Quando o Lollapalooza Brasil divulgou seu line-up para a edição de 2026, em setembro de 2025, apareceu entre os artistas um nome que ainda não circulava no público: Foto em Grupo.
Naquele momento, o projeto ainda não tinha músicas lançadas nem histórico de apresentações. O anúncio despertou curiosidade imediata porque a banda reunia quatro músicos já conhecidos da cena pop-indie brasileira: Ana Caetano, do Anavitória, Pedro Calais e Otavio Zani Cardoso, da Lagum, e João Ferreira, vocalista da Daparte.
O que parecia inicialmente uma formação pontual de festival logo se revelou um projeto musical propriamente dito, surgido de sessões de composição entre os quatro artistas.
A convivência entre eles vinha de antes. Lagum e Daparte pertencem à mesma geração da cena mineira contemporânea, enquanto Anavitória já mantinha proximidade artística com músicos desse circuito. Entre encontros em festivais, estúdios e sessões de composição, começaram a surgir músicas escritas coletivamente.
À medida que o repertório avançava, tornou-se evidente que aquelas canções não se encaixavam plenamente em nenhum dos projetos principais de cada integrante. A solução foi assumir o material como um trabalho próprio.
O primeiro lançamento do grupo foi o single “Toda Esfera”, faixa que apresentou ao público a proposta estética da banda: canções construídas a partir da alternância de vozes, arranjos enxutos e uma escrita que combina elementos do indie-pop com uma tradição brasileira de composição intimista.
Pouco depois, o quarteto lançou o álbum “Foto em Grupo”, disco de estreia com onze faixas. O trabalho evidencia um processo de criação compartilhado. Diferentes integrantes assumem os vocais principais ao longo do repertório e a autoria das músicas aparece frequentemente dividida entre dois ou mais membros da banda.

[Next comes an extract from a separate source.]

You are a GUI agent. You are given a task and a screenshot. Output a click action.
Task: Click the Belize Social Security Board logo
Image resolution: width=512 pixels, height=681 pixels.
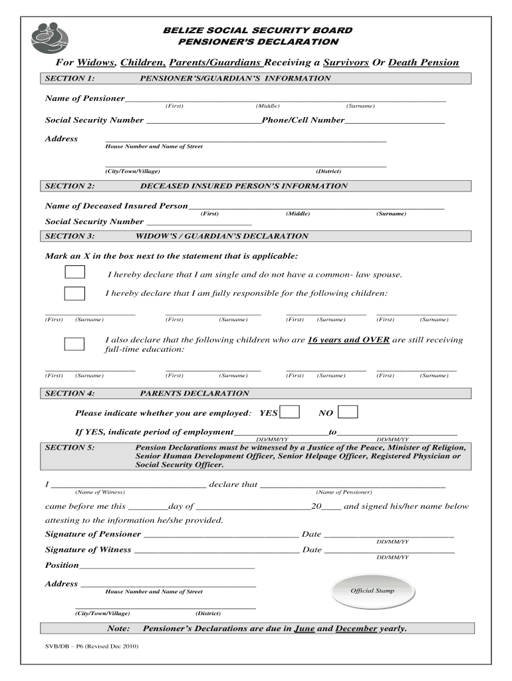pos(49,37)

Entre as faixas do disco estão “Eu Tenho Medo”, “As Teias e as Aranhas” e “Me Chama Pra Dançar”, canções que passaram rapidamente a circular entre o público da nova música brasileira. O repertório alterna momentos mais introspectivos com estruturas pop abertas, refletindo as diferentes referências trazidas pelos quatro músicos.
Do ponto de vista sonoro, a Foto em Grupo se insere numa tradição brasileira de canção pop autoral que combina escrita introspectiva e arranjos diretos. Há ecos de linhagens bastante reconhecíveis: algo do lirismo melódico associado ao universo do Clube da Esquina, a espontaneidade pop de Barão e Cazuza e certa liberdade de construção ligada aos Os Mutantes. Essas referências aparecem mais como pano de fundo cultural do que como citação direta. O resultado é um repertório que preserva personalidade própria, sustentado pela alternância de vozes e por arranjos que privilegiam a clareza melódica.
Dentro da cena independente brasileira, a Foto em Grupo ocupa uma posição particular. Diferentemente de muitas bandas que constroem visibilidade gradualmente, o projeto nasce com artistas que já possuem trajetórias consolidadas e públicos próprios. Ao mesmo tempo, o grupo não funciona como simples extensão dessas carreiras.
A banda foi concebida como um espaço paralelo de criação. Sem a necessidade de representar integralmente as identidades de Lagum, Anavitória ou Daparte, os músicos exploram um território comum onde diferentes linguagens de composição podem se encontrar.
Essa dinâmica coletiva tornou-se também um dos traços mais visíveis nos shows. Em apresentações recentes, é comum que o público acompanhe as músicas do primeiro álbum do início ao fim, sinal de que o repertório encontrou rápida circulação entre ouvintes da cena indie brasileira.
A participação no Lollapalooza Brasil acabou funcionando como uma vitrine importante para o grupo. O festival apresentou a Foto em Grupo a um público amplo justamente no momento em que a banda começava a consolidar seu repertório e sua identidade artística.
Mais do que um supergrupo ocasional, Foto em Grupo se afirma como um coletivo em desenvolvimento — um projeto que nasce da interseção entre trajetórias já estabelecidas e que encontrou, nesse encontro, uma linguagem própria dentro da música brasileira contemporânea.